WORKING DATA>
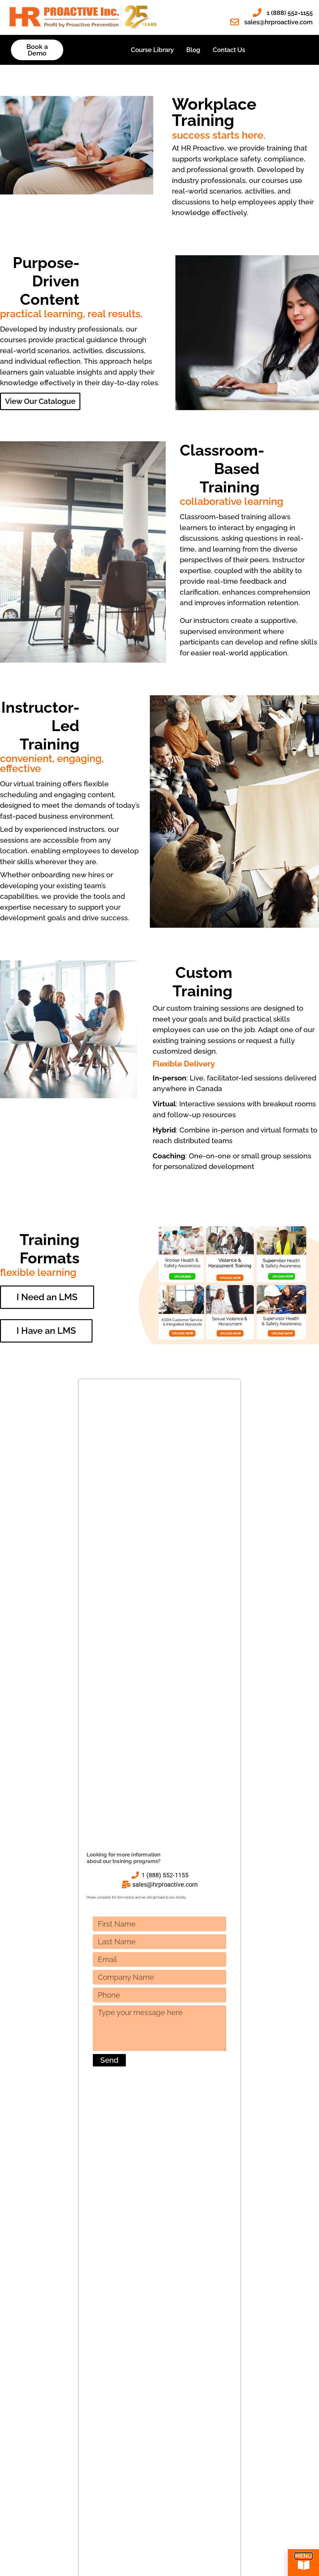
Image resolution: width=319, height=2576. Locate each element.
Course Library (152, 50)
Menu (303, 2556)
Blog (193, 50)
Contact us (229, 50)
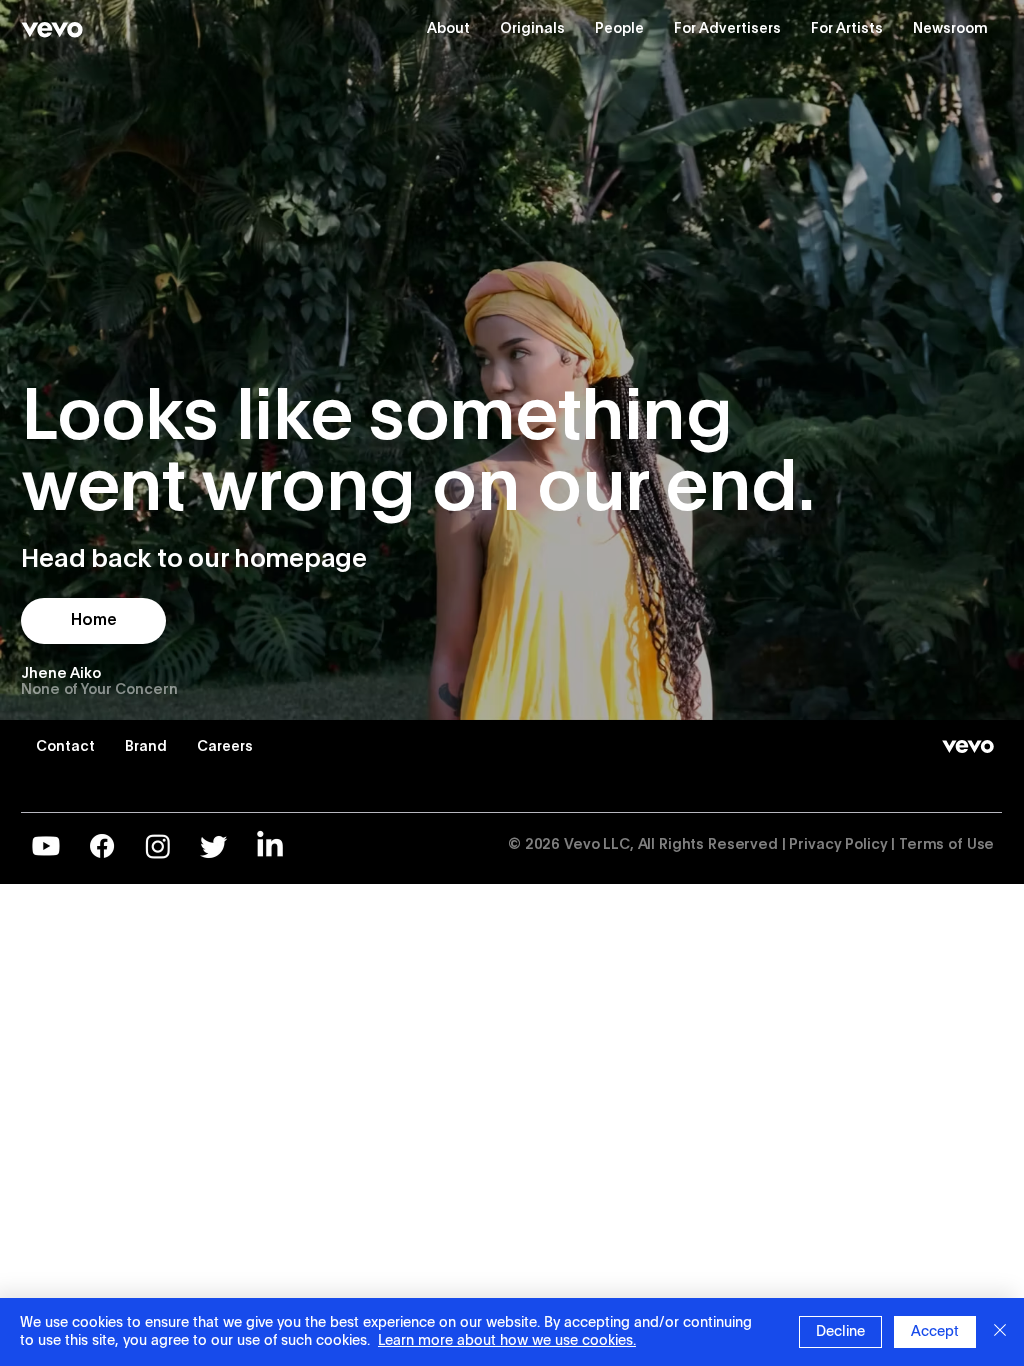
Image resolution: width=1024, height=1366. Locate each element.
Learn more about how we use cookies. (507, 1341)
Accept (935, 1332)
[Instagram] (158, 846)
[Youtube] (46, 846)
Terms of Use (946, 845)
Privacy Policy (838, 845)
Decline (840, 1332)
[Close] (1000, 1332)
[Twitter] (214, 846)
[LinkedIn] (270, 846)
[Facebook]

REQUIRED WORK> Find the lines of the listing that contain the string "each" and give how many there are, with no other words.

ANSWER BOX> 2